Glaciers are moving mountains of ice. There are many of these in Sikkim among which the most important ones are Zemu Glacier, Rathong Glacier and the Lonak Glacier in North Sikkim.
The Zemu glacier is the largest and the most famous glacier of the eastern Himalayas. It is 26 km in length and is situated in a large U-shaped valley at the base of the Khangchendzonga massif in northwestern Sikkim. The Teesta River rises from the snout of this glacier.
Many tributary glaciers feed the trunk glacier. The side valleys in which these glaciers lie open into the main Zemu Valley from different directions. Icefalls and waterfalls have formed at the junction of the tributary glaciers with the Zemu glacier.
Flowing almost right across the length of Sikkim is the River Teesta. Teesta originates from the Cholamu lake where it is hardly a stream. No one can imagine that this innocuous looking stream would transform into a thundering mighty river less than a hundred kilometers downstream. Meeting Teesta at the border between Sikkim and West Bengal is its major tributary the river Rangeet which originates from the Rathong Glacier.
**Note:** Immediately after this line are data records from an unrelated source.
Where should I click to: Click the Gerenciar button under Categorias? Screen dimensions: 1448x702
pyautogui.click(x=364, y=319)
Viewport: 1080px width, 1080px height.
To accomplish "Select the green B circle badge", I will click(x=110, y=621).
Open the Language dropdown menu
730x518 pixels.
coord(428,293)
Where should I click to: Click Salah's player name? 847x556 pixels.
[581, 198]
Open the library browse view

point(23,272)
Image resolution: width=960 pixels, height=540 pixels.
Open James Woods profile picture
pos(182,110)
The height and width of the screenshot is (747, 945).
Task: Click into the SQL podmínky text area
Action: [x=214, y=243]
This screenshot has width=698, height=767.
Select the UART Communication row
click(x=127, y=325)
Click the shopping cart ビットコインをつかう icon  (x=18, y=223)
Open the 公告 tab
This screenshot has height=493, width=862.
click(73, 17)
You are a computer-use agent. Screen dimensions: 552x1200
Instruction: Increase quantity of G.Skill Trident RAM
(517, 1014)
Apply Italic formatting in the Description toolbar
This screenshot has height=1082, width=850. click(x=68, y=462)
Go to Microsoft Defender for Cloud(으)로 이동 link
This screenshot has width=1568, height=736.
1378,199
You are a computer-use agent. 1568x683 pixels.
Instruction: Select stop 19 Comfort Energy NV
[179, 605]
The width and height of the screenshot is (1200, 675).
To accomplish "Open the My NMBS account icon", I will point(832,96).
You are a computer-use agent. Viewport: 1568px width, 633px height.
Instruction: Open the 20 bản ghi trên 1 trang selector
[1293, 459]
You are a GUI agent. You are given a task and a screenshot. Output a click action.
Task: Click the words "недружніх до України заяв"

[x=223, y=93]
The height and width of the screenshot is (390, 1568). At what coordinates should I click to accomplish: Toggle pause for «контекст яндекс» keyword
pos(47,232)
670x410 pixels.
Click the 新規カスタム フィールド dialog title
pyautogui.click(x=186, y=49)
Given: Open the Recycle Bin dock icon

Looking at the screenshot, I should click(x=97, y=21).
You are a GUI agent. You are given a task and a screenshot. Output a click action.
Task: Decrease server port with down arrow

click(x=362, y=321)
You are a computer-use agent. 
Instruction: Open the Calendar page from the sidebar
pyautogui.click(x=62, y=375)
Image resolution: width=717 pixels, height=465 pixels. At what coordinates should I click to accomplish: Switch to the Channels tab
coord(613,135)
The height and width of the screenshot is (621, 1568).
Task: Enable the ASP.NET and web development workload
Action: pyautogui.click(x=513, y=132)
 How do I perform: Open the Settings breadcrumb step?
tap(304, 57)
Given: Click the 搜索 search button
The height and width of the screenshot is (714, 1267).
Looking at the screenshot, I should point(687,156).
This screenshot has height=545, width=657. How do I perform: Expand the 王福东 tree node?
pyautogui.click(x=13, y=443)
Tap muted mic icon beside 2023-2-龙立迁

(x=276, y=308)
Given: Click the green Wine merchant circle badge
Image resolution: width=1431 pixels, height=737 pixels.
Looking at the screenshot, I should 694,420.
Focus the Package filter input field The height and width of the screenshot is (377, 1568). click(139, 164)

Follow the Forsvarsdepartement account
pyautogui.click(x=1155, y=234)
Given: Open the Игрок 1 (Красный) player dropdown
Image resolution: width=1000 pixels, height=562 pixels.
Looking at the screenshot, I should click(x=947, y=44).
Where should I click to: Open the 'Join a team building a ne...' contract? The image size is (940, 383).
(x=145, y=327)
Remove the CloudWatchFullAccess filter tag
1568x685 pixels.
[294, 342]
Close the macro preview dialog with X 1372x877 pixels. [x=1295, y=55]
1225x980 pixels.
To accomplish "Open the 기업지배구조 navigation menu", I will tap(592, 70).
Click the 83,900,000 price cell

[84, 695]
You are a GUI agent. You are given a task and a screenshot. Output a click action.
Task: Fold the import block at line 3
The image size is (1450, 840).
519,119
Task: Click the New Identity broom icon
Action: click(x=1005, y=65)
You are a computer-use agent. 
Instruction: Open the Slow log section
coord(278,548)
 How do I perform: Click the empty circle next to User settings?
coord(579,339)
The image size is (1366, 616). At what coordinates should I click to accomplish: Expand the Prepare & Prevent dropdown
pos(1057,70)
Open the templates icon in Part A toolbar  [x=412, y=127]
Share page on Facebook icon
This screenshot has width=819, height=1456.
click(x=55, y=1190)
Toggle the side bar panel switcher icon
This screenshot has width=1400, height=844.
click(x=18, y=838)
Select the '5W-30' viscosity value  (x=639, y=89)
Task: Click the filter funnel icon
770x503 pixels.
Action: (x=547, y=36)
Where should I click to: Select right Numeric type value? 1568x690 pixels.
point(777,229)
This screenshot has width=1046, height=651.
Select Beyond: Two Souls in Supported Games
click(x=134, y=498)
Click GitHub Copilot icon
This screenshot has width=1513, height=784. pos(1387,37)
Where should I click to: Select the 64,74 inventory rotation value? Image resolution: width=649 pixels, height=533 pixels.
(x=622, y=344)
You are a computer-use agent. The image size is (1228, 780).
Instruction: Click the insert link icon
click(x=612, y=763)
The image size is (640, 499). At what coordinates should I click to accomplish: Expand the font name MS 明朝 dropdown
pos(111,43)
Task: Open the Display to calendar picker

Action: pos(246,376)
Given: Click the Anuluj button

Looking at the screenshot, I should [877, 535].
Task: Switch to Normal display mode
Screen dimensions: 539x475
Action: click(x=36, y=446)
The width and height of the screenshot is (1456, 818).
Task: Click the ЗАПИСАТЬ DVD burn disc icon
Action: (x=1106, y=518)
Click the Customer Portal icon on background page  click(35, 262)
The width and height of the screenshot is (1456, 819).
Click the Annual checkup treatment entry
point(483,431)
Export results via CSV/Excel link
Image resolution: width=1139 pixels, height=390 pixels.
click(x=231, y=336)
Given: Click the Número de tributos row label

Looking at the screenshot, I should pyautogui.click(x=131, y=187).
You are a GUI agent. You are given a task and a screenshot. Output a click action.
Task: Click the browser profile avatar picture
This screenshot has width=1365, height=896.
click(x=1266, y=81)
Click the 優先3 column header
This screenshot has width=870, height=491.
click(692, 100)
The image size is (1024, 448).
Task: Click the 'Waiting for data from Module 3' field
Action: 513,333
During monsoons the otherwise innocuous looking rivers of Sikkim become swollen, swift, muddy and dangerous. The rivers are narrow, serpentine and full of rocks and hence are not navigable. Because of swift currents hitting rocks, the rivers are very noisy and can be heard for miles together. The Teesta finally joins the Bhramaputra in Bangladesh.
The rivers are fed by snow melting on the mountains as well as rain that accumulates in the catchment areas during the monsoons. Human settlements usually must exist above the level of rivers and hence even if flooding takes place life and property remain safe.
The verdant green landscape of Sikkim is broken here and there by waterfalls that leap out of the hillside to the valley floors in plumes of white. Waterfalls are found almost all over Sikkim but there is a profusion of them in North Sikkim specially on the road between Mangan and Lachung as well as in the Dzongu area. Most of the waterfalls are perennial and are spring water fed but there are many that derive their water from melting snow. Except for a few most of the waterfalls are unnamed.